À cette immobilité, qui ne doit pas être regardée comme un simple effet de l’inhabileté de l’artiste, mais comme imposée par le type primitif des images des dieux, dans leur repos profond et mystérieux, se joint, en même temps, l’absence de situation et de toute espèce d’action ; car celles-ci se manifestent dans la sculpture par la position et le mouvement des mains, par les gestes et l’expression de la physionomie. Si nous trouvons parmi les représentations égyptiennes, sur les obélisques et les murailles, beaucoup de figures dan& l’attitude du mouvement, c’est seulement comme reliefs, et la plupart sont peintes.

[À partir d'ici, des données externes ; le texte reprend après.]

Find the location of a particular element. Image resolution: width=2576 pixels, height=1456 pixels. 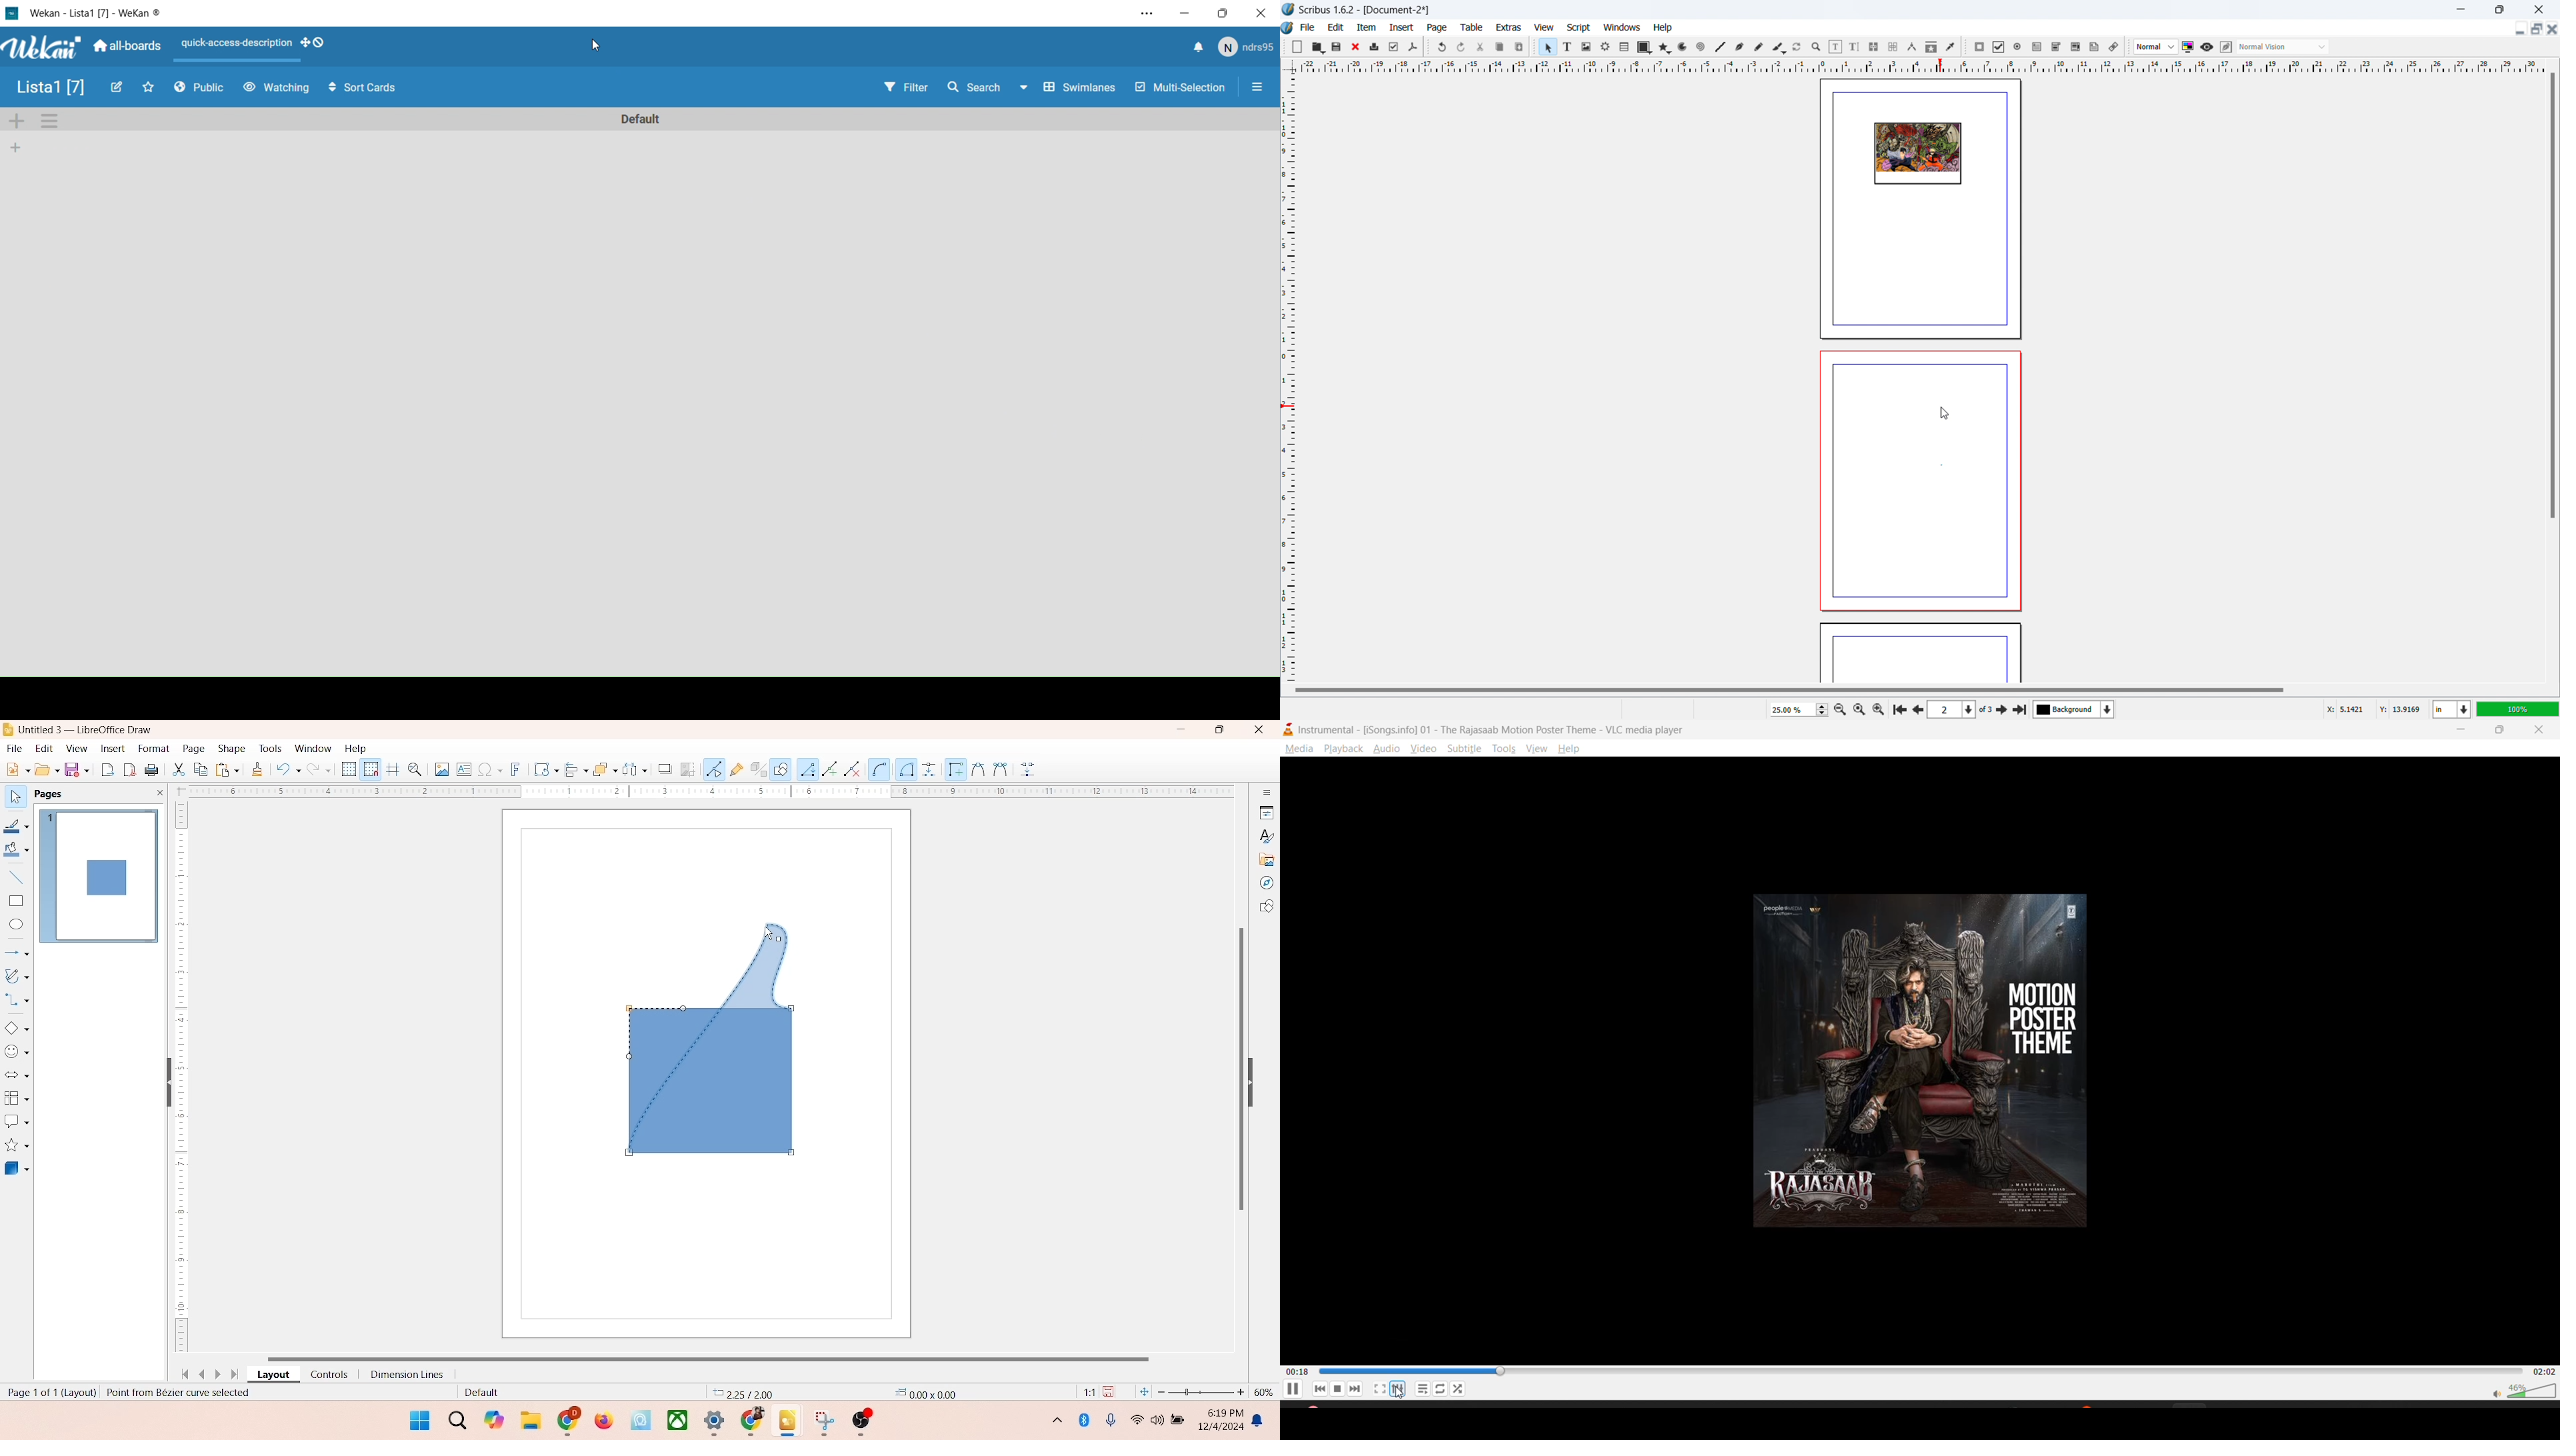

Pour donner quelque chose de plus caractéristique encore, les yeux, au lieu d’être enfoncés, comme dans l’idéal grec, sont situés presque sur la même ligne que le front ; ils sont plats et obliques. Les sourcils, les paupières, les bords des lèvres, sont ordinairement indiqués par des lignes creusées, ou les sourcils désignés par une raie au-dessus de l’œil, qui va jusqu’à la tempe, et là, est coupée angulairement. Ce qui manque ici, par conséquent, avant tout, c’est la saillie du front, et par là, en même temps, malgré les oreilles placées singulièrement haut, et le nez recourbé, comme dans les natures vulgaires, le retrait des mâchoires. Celles-ci sont fortement indiquées et saillantes, tandis que le menton est toujours retiré en arrière, et petit. La bouche étroitement fermée tire ses angles plutôt en haut qu’en bas. Les lèvres semblent séparées l’une de l’autre par une simple incision. En général, non seulement, les figures manquent de liberté et de vitalité, mais la tête, en particulier, est privée d’expression et de spiritualité : l’animalité y domine. Il n’est pas encore donné à l’esprit de se faire jour, et d’apparaître sous une forme indépendante.

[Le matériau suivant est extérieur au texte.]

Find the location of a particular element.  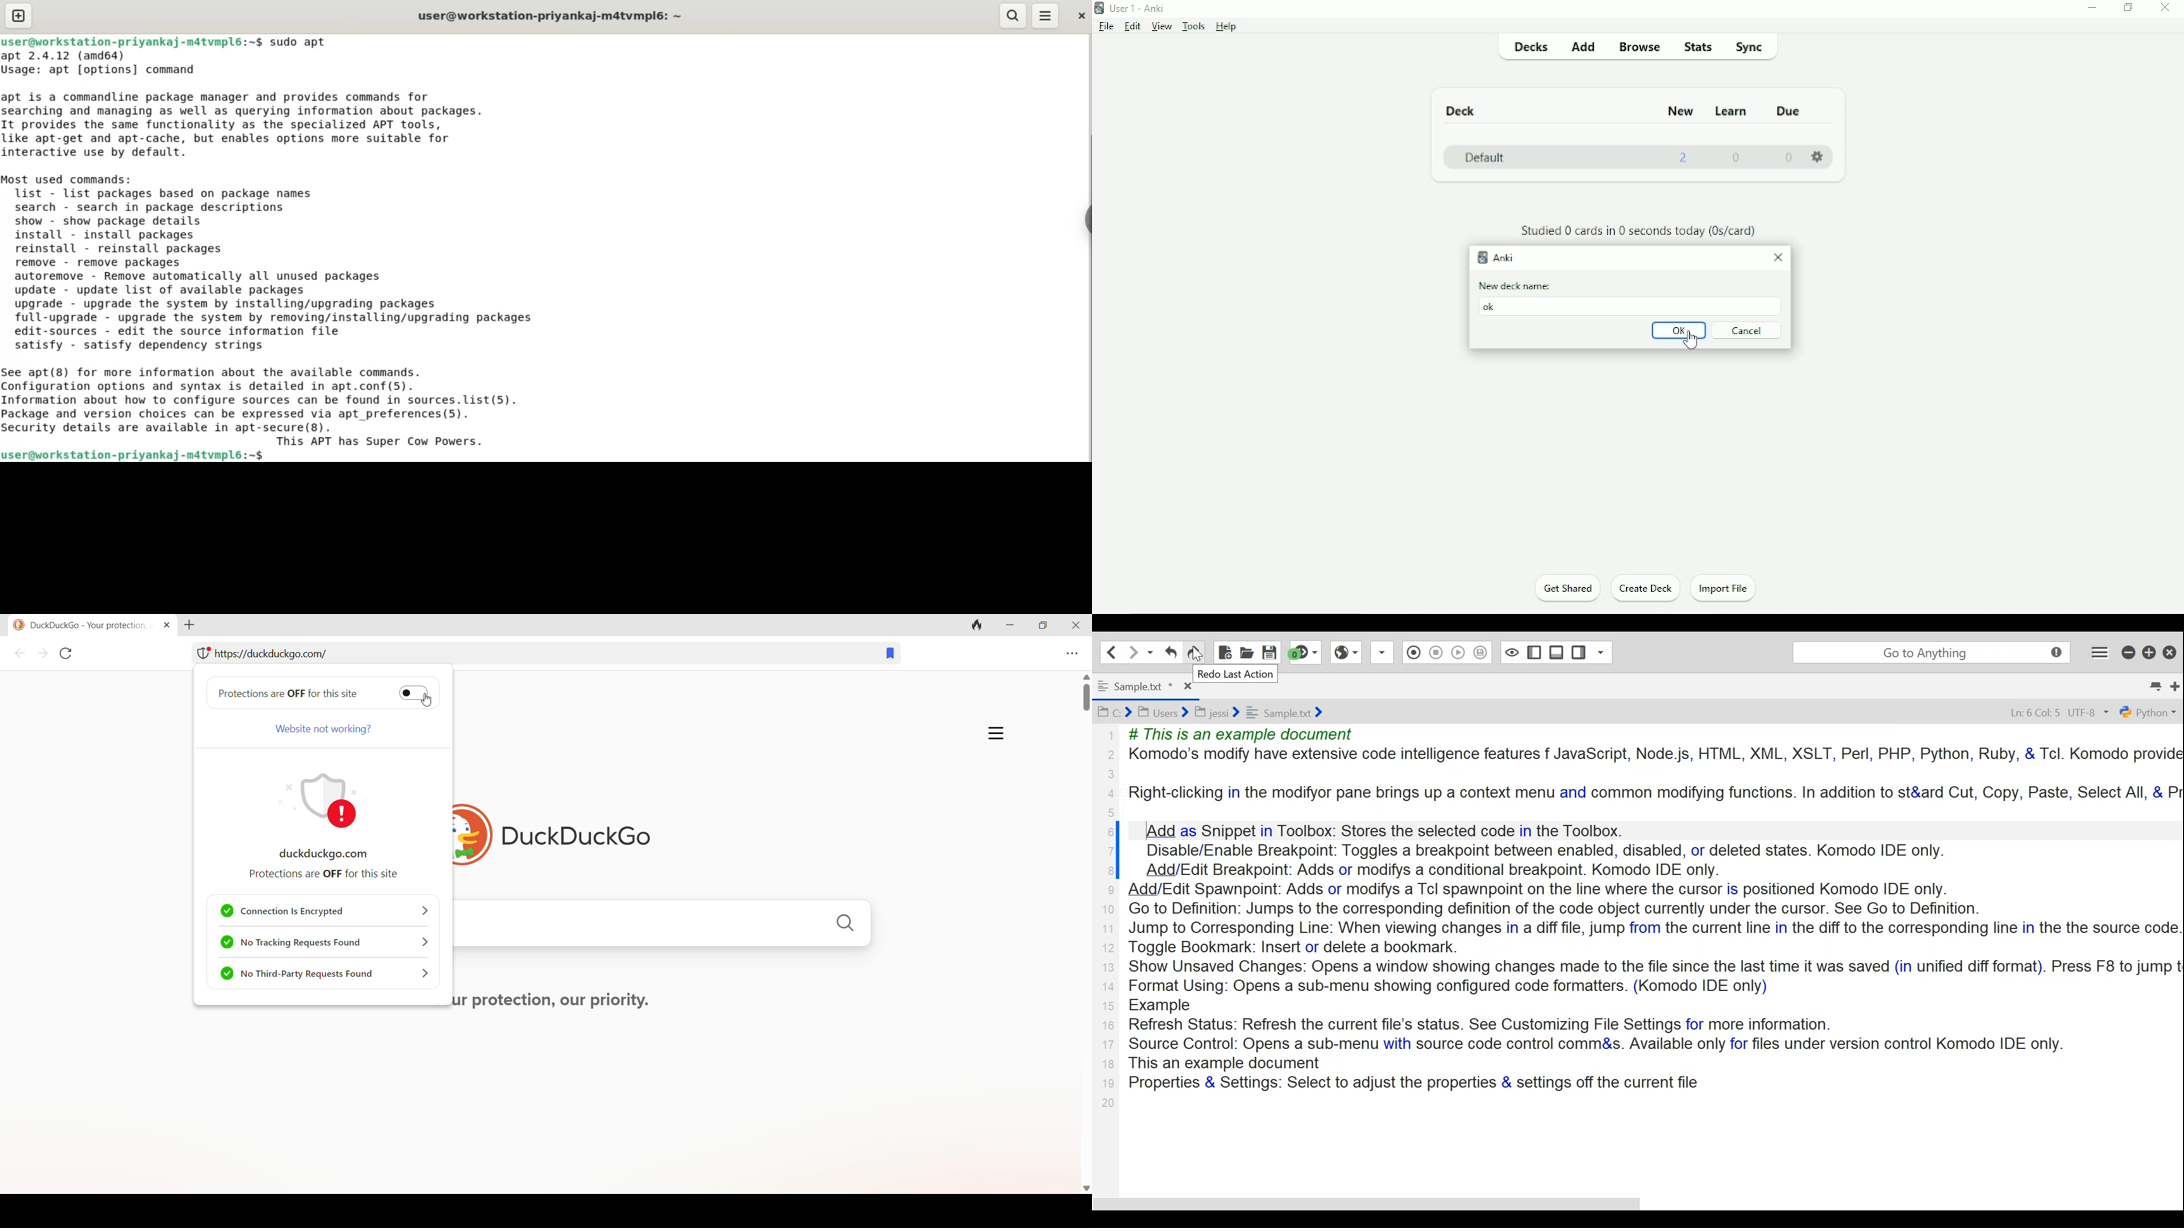

Edit is located at coordinates (1133, 26).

Les animaux, au contraire, au jugement de Winckelmann, sont exécutés avec beaucoup d’intelligence et une diversité agréable de contours doucement dessinés et de parties qui se détachent par des articulations flexibles. Au reste, si, dans la forme humaine, la vie de l’esprit ne s’affranchit pas encore du type animal et ne s’est pas encore fondue avec le sensible et le naturel, d’une manière nouvelle et libre, pour produire l’idéal, c’est que la signification est spécialement symbolique dans la forme humaine comme dans celle des animaux ; c’est que tel est expressément le caractère de ces images représentées par la sculpture et où les formes humaines et animales sont combinées dans un mélange énigmatique.

Les ouvrages d’art qui portent encore en soi ce caractère s’arrêtent par conséquent à un degré où l’intervalle qui sépare l’idée et la forme n’a pas encore été franchi. L’idée religieuse y est toujours la chose principale. II s’agit plutôt de la faire concevoir, dans sa généralité, que de l’incorporer à une forme individuelle et de produire la jouissance attachée à la contemplation artistique.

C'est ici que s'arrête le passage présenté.